My Year Of Flops Case File # 14: Deal Of The Century
In the Cold War-obsessed eighties, that halcyon decade of Rocky IV, Amerika and "Tear down this wall", the defense industry became a ripe subject for cinematic satire. But how do you expose the furtive malignancy of an enterprise so self-evidently evil and cancerous? That's a problem plaguing both of this week's "My Year of Flops" entries, 1983's Deal Of The Century and 1984's Best Defense. Both films try to make dark and challenging subject matter more palatable by casting bankable Saturday Night Live superstars in central roles but not even the mega-wattage star-power of Chevy Chase and Eddie Murphy respectively could keep the films from dive-bombing with critics and audiences alike. Satires are a tough sell under the best of circumstances. It is satire's solemn duty to generate steady streams of yuks, guffaws and chuckles while simultaneously revealing society's underlying ugliness and duplicity. But audiences generally go to comedies to escape the horrors of the modern world, not to be confronted by them. Who goes to a Chevy Chase movie to recoil at the greed, avariciousness and amorality of the defense industry?

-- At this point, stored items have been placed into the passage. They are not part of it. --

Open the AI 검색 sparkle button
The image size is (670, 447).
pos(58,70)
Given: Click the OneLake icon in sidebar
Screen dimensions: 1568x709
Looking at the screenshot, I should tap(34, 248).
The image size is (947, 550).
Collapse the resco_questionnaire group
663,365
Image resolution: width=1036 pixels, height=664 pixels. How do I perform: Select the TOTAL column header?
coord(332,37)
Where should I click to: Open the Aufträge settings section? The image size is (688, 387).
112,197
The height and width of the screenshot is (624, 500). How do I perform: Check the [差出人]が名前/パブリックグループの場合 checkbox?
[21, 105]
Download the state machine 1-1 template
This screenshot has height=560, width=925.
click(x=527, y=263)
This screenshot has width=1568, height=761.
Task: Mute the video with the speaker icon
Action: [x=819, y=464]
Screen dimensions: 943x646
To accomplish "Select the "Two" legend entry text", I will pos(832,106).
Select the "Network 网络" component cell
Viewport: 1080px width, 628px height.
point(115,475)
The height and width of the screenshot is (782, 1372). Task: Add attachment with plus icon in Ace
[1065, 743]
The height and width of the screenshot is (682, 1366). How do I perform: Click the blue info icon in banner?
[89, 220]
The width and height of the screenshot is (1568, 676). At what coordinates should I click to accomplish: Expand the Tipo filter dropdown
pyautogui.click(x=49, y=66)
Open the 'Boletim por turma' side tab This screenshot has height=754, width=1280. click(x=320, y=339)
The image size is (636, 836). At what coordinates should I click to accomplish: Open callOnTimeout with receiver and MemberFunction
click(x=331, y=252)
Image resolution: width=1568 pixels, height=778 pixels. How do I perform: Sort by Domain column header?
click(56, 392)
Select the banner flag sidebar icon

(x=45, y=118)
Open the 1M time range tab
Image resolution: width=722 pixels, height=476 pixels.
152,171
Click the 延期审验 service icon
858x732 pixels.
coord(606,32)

Deal Of The Century marks the peculiar pairing of Chevy Chase and William Friedkin, two hotshot boy wonders who thoroughly blew two of the most auspicious beginnings in show-biz history though I'll take late-period Friedkin over late-period Chase any day of the week (I seriously underrated The Hunted and To Live And Die In L.A is simply one of the best action films of the eighties). By the time he starred in Deal Chase's breezy charm had long since lapsed into smarm and his light comic touch, so deft and winning in Foul Play, Caddyshack and SNL's legendary first year, had devolved into lazy sleep-walking. Chase's career is riddled with "What ifs". What if he'd accepted the lead roles in American Gigolo, Forrest Gump, American Beauty and National Lampoon's Animal House, all parts he was reportedly offered but turned down, according to notstarring.com, a website devoted to documenting all the roles actors turned down or were rejected for (if you haven't checked it out it's one hell of a guilty pleasure/time waster. I highly recommend it)?